Source data
>>>>
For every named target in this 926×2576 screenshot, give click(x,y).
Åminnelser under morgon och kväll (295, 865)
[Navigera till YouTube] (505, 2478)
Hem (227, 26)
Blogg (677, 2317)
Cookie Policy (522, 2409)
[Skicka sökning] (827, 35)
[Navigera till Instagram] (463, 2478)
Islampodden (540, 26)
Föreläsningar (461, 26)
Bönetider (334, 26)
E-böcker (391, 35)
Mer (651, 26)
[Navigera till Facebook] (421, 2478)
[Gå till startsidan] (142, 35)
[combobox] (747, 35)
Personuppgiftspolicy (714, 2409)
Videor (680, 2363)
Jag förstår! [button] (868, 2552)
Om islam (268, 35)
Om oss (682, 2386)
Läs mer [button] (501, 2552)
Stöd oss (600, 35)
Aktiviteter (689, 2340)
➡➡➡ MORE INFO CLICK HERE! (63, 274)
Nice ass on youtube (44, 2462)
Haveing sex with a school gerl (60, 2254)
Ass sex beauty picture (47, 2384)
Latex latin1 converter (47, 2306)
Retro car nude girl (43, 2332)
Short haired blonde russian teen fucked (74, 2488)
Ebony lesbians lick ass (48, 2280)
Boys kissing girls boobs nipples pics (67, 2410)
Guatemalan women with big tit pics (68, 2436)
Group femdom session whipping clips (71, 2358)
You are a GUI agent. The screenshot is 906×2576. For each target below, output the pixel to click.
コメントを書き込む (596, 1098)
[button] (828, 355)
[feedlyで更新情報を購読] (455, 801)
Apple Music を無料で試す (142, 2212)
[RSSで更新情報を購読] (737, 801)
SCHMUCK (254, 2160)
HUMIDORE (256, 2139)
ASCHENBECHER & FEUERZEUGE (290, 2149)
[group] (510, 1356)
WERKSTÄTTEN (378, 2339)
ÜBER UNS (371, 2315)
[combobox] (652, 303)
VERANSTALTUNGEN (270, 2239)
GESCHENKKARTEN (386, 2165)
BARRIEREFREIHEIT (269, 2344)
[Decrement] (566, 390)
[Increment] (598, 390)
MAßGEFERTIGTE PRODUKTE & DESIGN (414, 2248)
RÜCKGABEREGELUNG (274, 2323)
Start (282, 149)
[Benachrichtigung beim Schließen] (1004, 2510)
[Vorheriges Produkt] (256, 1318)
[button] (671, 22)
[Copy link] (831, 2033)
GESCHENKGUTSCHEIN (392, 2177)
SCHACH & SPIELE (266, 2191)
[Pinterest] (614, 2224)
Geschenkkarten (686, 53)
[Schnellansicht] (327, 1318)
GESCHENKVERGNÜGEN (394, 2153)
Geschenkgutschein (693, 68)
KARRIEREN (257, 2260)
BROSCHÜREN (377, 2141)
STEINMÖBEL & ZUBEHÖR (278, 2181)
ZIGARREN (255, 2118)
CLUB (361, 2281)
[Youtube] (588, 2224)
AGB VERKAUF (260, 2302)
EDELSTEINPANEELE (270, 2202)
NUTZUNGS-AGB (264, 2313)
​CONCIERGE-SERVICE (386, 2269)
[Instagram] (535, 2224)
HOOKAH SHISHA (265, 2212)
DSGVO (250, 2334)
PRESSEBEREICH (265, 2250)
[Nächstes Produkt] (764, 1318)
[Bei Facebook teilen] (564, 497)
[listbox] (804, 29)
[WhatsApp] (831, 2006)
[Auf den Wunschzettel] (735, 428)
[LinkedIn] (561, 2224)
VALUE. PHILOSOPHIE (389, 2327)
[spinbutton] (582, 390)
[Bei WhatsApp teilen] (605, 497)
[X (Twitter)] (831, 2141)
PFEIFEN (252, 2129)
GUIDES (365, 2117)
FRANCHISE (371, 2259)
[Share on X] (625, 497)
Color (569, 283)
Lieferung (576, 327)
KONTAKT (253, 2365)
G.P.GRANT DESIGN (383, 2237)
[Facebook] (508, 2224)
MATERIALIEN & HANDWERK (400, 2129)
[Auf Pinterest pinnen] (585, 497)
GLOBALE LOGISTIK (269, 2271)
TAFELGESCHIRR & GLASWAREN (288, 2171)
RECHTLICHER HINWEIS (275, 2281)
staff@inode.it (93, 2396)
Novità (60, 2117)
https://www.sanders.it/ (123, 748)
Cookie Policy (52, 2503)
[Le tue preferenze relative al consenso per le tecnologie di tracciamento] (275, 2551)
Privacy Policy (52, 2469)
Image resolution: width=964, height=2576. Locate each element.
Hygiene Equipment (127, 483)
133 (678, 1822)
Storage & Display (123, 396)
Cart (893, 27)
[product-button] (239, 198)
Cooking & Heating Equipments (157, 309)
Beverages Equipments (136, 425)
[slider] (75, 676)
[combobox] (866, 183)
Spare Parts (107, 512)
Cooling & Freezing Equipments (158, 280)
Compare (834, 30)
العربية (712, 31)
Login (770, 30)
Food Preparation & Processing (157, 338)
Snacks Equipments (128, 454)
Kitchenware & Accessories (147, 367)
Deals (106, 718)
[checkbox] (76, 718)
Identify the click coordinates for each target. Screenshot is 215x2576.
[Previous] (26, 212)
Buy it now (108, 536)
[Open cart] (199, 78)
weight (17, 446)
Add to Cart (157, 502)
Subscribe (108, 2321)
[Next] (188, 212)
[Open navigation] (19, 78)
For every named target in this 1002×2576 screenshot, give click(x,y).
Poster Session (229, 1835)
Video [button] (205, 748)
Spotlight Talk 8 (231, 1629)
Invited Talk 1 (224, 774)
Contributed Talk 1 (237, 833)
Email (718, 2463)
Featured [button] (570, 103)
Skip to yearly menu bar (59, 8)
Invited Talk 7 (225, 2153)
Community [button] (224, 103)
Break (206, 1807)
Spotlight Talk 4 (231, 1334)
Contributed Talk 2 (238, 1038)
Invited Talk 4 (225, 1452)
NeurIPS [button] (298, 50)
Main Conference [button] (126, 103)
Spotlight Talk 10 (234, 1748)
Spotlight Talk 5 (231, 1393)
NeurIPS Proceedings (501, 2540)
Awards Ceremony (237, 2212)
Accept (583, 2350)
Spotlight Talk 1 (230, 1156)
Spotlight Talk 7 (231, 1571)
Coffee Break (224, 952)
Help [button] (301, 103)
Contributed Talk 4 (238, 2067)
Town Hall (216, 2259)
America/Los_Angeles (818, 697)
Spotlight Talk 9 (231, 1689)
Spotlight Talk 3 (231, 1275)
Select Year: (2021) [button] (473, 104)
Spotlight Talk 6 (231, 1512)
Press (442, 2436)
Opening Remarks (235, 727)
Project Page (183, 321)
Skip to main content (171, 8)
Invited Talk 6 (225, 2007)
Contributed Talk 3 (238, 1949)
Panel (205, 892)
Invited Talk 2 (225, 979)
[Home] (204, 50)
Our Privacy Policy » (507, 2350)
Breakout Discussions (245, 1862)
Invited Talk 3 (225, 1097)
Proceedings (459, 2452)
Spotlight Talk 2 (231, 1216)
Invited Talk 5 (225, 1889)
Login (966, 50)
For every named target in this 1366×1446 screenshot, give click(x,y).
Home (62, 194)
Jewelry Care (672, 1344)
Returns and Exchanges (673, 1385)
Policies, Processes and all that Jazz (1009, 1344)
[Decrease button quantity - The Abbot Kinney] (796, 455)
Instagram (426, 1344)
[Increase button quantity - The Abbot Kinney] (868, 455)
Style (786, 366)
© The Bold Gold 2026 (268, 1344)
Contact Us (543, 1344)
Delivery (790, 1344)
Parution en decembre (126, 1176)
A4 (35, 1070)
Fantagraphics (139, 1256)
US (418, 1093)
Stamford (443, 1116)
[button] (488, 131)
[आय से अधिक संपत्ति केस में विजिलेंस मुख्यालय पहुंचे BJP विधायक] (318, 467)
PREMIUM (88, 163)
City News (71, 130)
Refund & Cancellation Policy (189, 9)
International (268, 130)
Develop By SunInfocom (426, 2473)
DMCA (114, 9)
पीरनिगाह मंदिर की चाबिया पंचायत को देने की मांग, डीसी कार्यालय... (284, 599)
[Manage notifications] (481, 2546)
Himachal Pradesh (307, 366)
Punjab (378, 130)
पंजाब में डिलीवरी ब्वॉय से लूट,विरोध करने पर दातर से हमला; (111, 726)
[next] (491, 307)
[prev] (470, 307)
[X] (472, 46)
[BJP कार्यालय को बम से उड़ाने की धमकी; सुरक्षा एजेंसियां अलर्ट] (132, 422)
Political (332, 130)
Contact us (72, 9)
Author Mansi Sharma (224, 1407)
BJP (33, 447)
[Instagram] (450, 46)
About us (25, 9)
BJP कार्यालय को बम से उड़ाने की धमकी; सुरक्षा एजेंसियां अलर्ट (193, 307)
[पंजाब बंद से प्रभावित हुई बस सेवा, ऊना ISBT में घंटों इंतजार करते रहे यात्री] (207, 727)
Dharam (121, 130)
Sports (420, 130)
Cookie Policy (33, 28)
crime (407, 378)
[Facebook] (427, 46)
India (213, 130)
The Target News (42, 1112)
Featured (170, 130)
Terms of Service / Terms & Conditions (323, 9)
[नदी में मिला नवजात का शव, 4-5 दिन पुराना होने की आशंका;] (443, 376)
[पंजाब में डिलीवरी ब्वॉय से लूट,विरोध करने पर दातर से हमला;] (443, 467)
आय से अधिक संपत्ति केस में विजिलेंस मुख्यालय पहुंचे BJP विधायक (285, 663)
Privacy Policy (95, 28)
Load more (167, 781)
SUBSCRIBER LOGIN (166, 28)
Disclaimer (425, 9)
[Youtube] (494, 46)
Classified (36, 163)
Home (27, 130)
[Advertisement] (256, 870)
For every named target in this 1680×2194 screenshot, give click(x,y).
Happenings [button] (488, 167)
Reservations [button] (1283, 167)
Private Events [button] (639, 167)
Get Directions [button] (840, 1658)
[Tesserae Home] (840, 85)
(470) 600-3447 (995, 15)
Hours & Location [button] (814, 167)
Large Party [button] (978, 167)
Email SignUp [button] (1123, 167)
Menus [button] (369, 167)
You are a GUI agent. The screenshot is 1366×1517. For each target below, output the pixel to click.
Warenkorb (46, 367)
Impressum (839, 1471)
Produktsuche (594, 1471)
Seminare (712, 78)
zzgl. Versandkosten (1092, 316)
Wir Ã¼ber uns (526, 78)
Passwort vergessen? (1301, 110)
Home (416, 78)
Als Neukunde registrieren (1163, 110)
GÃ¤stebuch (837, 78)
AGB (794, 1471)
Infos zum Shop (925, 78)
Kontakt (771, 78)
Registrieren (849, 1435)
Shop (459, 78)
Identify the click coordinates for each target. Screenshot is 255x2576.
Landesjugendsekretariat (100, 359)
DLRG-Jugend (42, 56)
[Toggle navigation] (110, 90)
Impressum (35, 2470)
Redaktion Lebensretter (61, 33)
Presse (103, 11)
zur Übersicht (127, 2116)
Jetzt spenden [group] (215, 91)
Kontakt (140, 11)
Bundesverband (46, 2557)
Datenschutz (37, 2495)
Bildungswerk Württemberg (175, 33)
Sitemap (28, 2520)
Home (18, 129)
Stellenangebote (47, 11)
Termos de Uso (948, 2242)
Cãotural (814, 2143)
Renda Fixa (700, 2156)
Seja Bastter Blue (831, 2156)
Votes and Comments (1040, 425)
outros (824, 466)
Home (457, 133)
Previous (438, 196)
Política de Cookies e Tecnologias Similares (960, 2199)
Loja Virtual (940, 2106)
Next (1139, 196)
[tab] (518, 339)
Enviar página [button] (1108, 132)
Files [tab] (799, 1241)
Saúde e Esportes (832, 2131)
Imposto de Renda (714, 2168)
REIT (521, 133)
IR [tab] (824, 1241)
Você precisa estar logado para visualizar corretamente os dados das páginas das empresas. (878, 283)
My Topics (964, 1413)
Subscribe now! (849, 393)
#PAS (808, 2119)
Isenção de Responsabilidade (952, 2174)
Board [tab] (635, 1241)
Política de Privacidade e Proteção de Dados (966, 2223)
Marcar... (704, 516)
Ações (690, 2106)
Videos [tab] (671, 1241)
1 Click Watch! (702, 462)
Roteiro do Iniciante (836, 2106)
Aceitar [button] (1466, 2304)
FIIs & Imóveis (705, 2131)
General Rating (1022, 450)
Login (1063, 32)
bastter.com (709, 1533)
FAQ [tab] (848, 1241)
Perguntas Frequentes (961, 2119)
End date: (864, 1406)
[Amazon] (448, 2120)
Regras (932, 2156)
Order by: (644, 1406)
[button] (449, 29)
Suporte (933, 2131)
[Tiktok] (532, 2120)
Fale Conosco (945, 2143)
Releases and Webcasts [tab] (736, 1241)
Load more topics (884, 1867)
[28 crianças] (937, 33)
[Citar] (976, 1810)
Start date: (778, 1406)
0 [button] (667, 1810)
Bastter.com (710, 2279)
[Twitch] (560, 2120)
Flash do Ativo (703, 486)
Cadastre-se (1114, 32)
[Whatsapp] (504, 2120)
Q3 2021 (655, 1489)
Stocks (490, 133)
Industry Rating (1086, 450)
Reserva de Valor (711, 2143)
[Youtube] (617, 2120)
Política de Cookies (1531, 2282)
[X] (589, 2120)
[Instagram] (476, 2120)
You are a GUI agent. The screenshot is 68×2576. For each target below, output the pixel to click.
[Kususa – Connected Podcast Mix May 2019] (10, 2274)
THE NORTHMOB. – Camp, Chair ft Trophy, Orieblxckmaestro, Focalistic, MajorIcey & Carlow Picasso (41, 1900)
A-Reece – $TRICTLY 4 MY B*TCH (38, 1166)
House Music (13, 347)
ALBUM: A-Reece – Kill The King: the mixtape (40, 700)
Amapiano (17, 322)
<<<<
What this task involves: Among the records above, find each line holding "every" and list it.

The completed task:
For every named target in this 926×2576 screenshot, give click(x,y).
For every named target in this 1002×2576 screenshot, give click(x,y).
For every named target in this 1366×1446 screenshot, give click(x,y).
For every named target in this 1680×2194 screenshot, give click(x,y).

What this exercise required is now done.